The Leninist newt-fancier was loudly denounced by the Blairites last year as an anti-Semite, because he dared to state the historical fact that the Israelis and Nazis initially collaborated in Jewish emigration to Palestine, then under the British mandate. As his book shows, the man Private Eye calls ‘Leninspart’ is very far from an anti-Semite. He was right about Zionist collaboration with the Nazis, as amply demonstrated by John Newsinger in Lobster. And he’s right about the British and American spooks’ recruitment of Nazis. They were here, in England, and spying on decent Socialists and trade unionists.

Lobster on the Anti-Semitism Allegations, the Zionists and the Nazis

June 30, 2016

Mike has posted up yet another piece, which shows the disgusting attitude of the Blairites and their willingness to do anything to unseat and smear Jeremy Corbyn. It seems Sami Chakrabarti’s inquiry into anti-Semitism in the Labour party has generally given the party a clean bill of health. However, that hasn’t been good enough for Ruth Smeeth and Sam Stopp, two members, who seem absolutely convinced that the party is riddled with it and it’s all Corbyn’s fault. In the case of Smeeth, it seems to be because someone else in Labour called her a traitor because she was giving some assistance to the Torygraph in writing an article about it. And as she’s Jewish, she decided it must be because of her religion/ ethnicity, rather than in the fact that she was helping the notoriously anti-Socialist paper. In the case of Stopp, it’s because he looked at a speech in which Corbyn made it clear that Jews weren’t responsible for the actions of Israel, any more than Muslims were responsible for atrocities committed by ISIS, and came to the direct opposite of what was being meant. He perversely concluded that Corbyn was saying that Jews were responsible for the actions of Israel, and like Smeeth, promptly threw his toys out of the pram. See Mike’s article: http://voxpoliticalonline.com/2016/06/30/farcical-anti-semitism-accusations-fly-at-anti-semitism-inquiry-report/

These accusations about anti-Semitism in the Labour party are partly based on Ken Livingstone’s statement that Hitler too supported sending Jews to Israel. This was perfectly true, but was too much for the historically challenged Blairites, who in the person of John Mann, threw a fit and started accusing Red Ken of being a Nazi himself. Of course the old Leninist newt-fancier isn’t. When he was the head of the GLC, it was notorious for being right-on, anti-racist, anti-sexist and anti-homophobic. In his 1987 book, Livingstone’s Labour, Leninspart makes it very clear that he has no truck with racism, whether against Blacks, Jews or Irish, and provides deep and telling criticism of how the British and American governments recruited the real thing as part of their campaign against Communism. The Nazis they recruited as anti-Communist spies included heinous individuals, who had taken active part in the Holocaust and pogroms against the Jews during the invasion of the USSR. I’ve blogged about this before, many times, and quite simply I’m sick of having to explain it yet again.

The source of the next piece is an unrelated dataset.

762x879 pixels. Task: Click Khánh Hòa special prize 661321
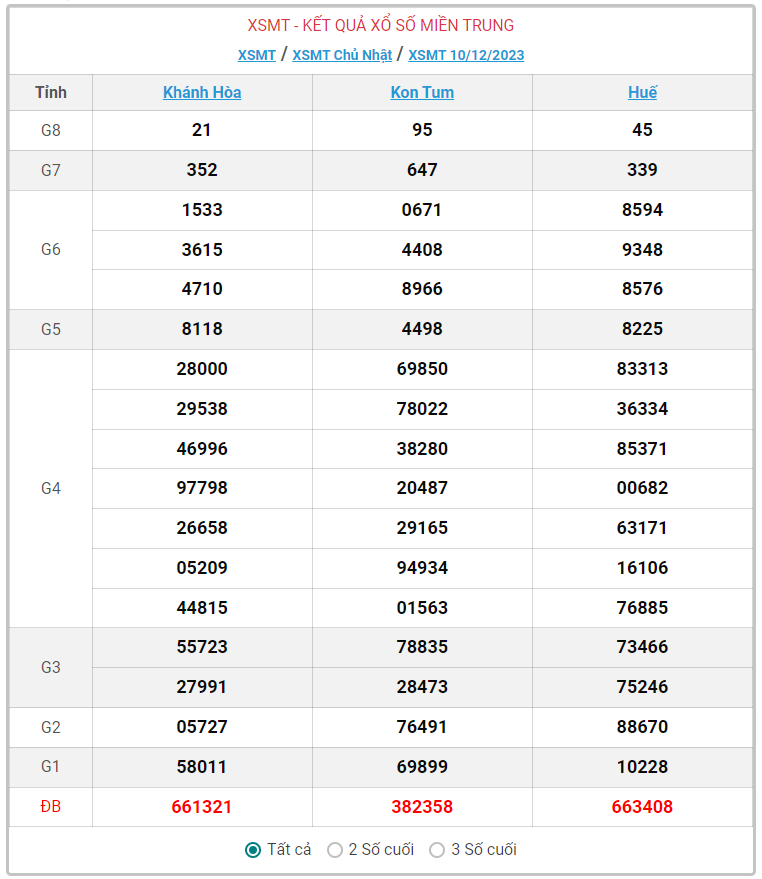[x=202, y=806]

John Newsinger, one of the long-time contributors to the parapolitics magazine, Lobster, has also put up a piece about the scandal, entitled in ‘Livingstone, Zionism and the Nazis in issue 71 of the magazine for Summer, 2016. Newsinger is, or was, a history prof at Bath Spa university. He makes it clear at the beginning of the article that’s he’s not impressed with Leninspart, because he played into the hands of the Blairites and their appalling allies in the Labour Friends of Israel and the Israeli ambassador to Britain, Mark Regev, an Israeli ‘hawk’. But he cites histories of the Holocaust written by Jewish historians, including David Cesarani, to show that Livingstone was historically correct. He also goes on to show, more specifically, the vile attitude of Israel’s founders to the plight of their fellows under the Nazis in Europe. The great Zionist pioneers had nothing but utter contempt for Jews, who wished to stay in their European homelands, and were more than content to see the Nazis persecute and butcher them, if it meant that some would go to Israel.

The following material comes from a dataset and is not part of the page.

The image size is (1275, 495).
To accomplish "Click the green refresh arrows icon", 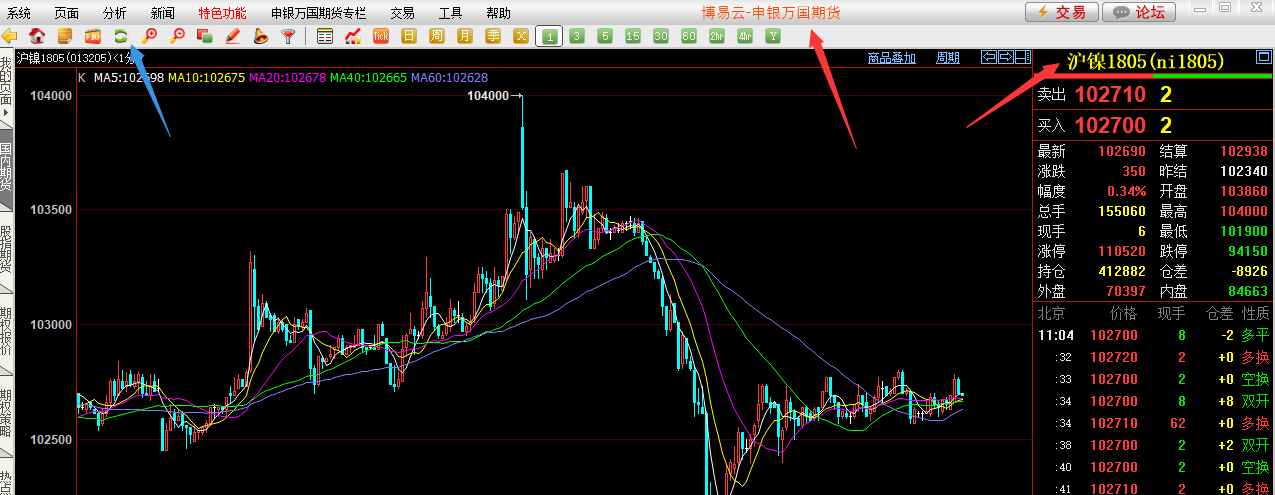I will tap(121, 36).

Cesarani himself was the son of Italian Communists, and a strong supporter of Zionism. He briefly became disillusioned while staying America, but when he came back to Britain, he returned not only to Liberal Judaism, but also was one of the first to equate anti-Zionism with anti-Semitism. Nevertheless, Cesarani’s book on the Final Solution provides abundant quotes showing the Livingstone was correct. Cesarani’s book states that the Zionists took very little interest in defending Jewish Germans, and were opposed to Jewish organisations, such as the Centralverein and the Reichsbund Judischer Frontsoldaten, a patriotic Jewish servicement’s league, that did. For the RjFS, leaving Germany was out of the question. It was a form of surrender. Cesarani describes how the Nazis actively promoted the Zionists as a way of getting the Jews out of Germany anyway they could, even providing quotes from those responsible. In 1935, Reynhard Heydrich wrote in the SS newspaper, Das Schwarze Korps, that the Nazi regime was ‘in complete agreement with the great spiritual movement within Jewry itself, the so-called Zionism, with its recognition of the solidarity of Jewry throughout the world, and the rejection of all assimilationist ideas.’

Cesarani also provides some chilling quotes showing the indifference of leading Zionists to their people’s suffering. He describes how (I)n January 1934, the
American, James McDonald, was appalled by the attitude of Chaim Weizmann when he ‘expressed his contempt for German Jews as a whole, his indifference to their fate, and for that matter, his indifference to the fate of millions of Jews elsewhere, just so long as a saving remnant could be preserved in Palestine’. pp. 132-133)
This grotesque attitude was also shared by David Ben Gurion, who told a closed meeting of the Jewish Agency ‘If I knew that all the Jewish
children of Europe could be saved by settlement in Britain and only half could be saved by settlement in Palestine, I should choose the latter’. He also notes that Zionists and Orthodox Jews were quite satisfied with the ban on mixed marriages in the Nazis’ notorious 1935 Nuremberg Laws.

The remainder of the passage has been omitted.